Monday, July 15, 2019

Rhodes

Last time we talked about the Mediterranean island of Cyprus. This time, we'll discuss a neighboring island: Rhodes.

Rhodes is likely the source of the biblical sea people, sons of Yavan (Greece) known as the Rodanim רודנים, as mentioned in Divrei Hayamim I 1:7. (The parallel text in Bereshit 10:4 lists them as the Dodanim דודנים, but various ancient translates translate that verse with Rodanim.)  And what is the origin of the name Rhodes?

There are a few proposed etymologies, all of which may have some connection to Hebrew.

The Online Etymology Dictionary presents three theories. The first two claim that it derives from:

Greek Rhodos, perhaps from rhodon "rose," or rhoia "pomegranate"

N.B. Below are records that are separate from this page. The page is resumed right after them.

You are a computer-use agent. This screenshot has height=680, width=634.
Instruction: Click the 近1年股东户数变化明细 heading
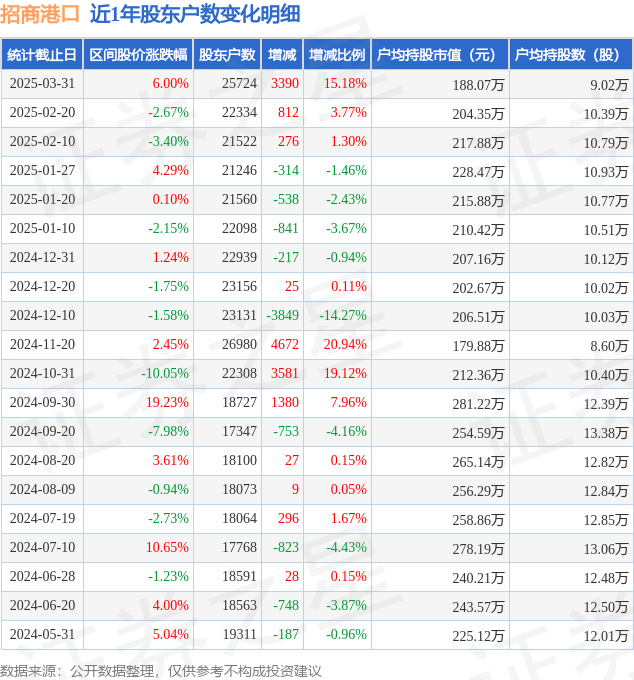click(x=195, y=14)
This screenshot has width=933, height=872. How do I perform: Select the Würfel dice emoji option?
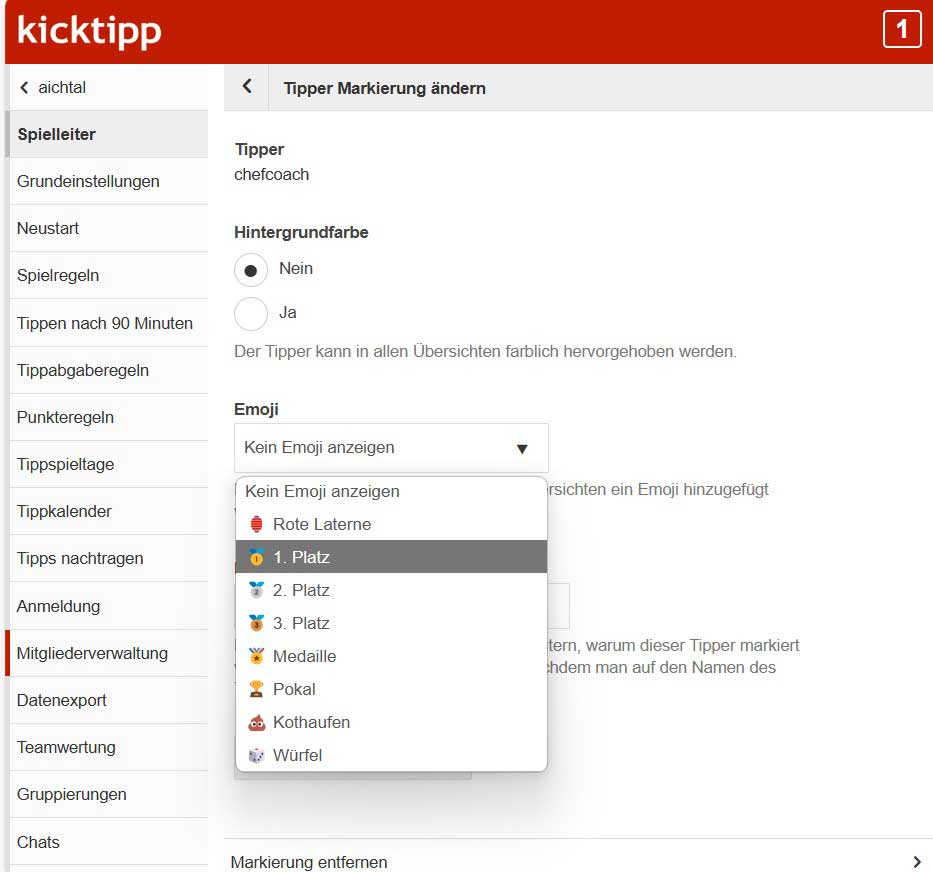coord(297,755)
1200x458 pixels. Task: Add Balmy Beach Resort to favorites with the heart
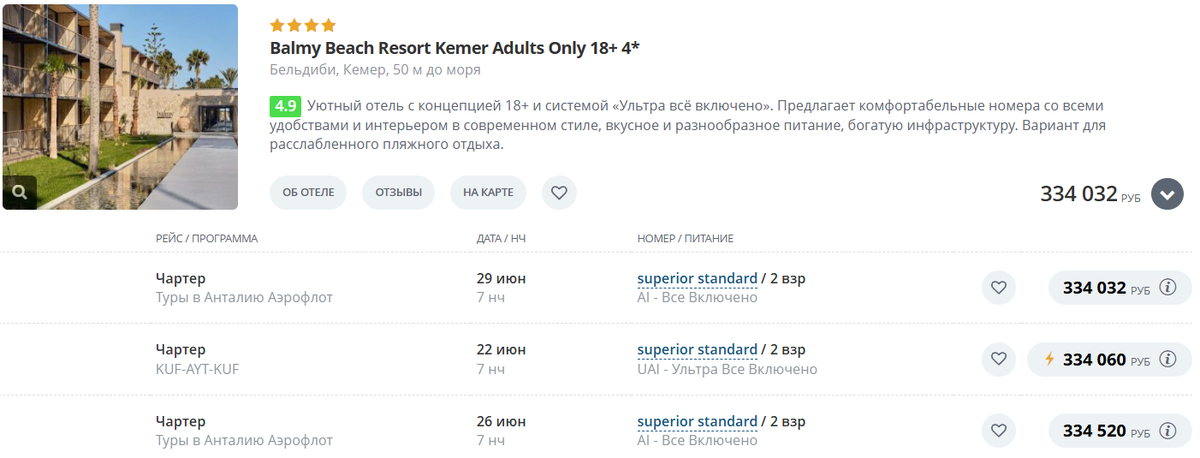(x=559, y=193)
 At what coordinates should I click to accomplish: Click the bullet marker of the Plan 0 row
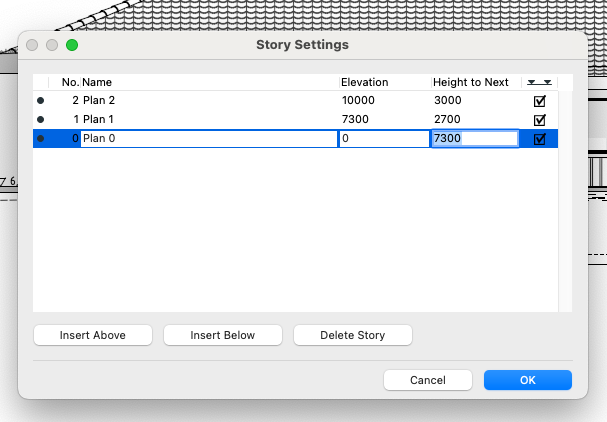tap(40, 139)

Rhodon as rose is cognate with the Hebrew vered ורד as we discussed earlier, quoting Klein:

Aramaic ורדא, borrowed from Iranian *wrda, whence Greek rodon, whence Latin rosa (=rose)

This article mentions a suggestion that rhoia derives from the Hebrew word for pomegranate, rimmon רימון.

So both of these have a Hebrew connection. In the first one, the Hebrew and Greek have a common ancestor, and in the second the Greek may derive from the Hebrew.

However the Online Etymology Dictionary goes on to make an additional suggestion:

but "more likely" [Room, Adrian, Place Names of the World] from a pre-Greek name, from Phoenician erod "snake," for the serpents which were said to have anciently infested the island.
Phoenician is a Semitic language, very close to Hebrew, however I could not find a Hebrew (or Aramaic) cognate to erod as snake. (Other spellings include hrʿd , rhad  and *ʔar(a)w- ).  Perhaps one of you can?

*** Update ***

Two helpful readers found what might very well be a Hebrew cognate for the Phoenician erod. This is the post-biblical ערוד (alternatively vocalized as arod or arvad/arwad). It appears in Talmudic literature as a snake (or another reptile) as in Berachot 33a and Chullin 127a). This arod should not be confused with the arod of biblical Hebrew (Iyov 39:5), which is an African wild donkey. I haven't found any significant research about the etymology of arvad/arod meaning snake, but it's certainly possible that it is related to the Semitic cognates I mentioned earlier. Great job!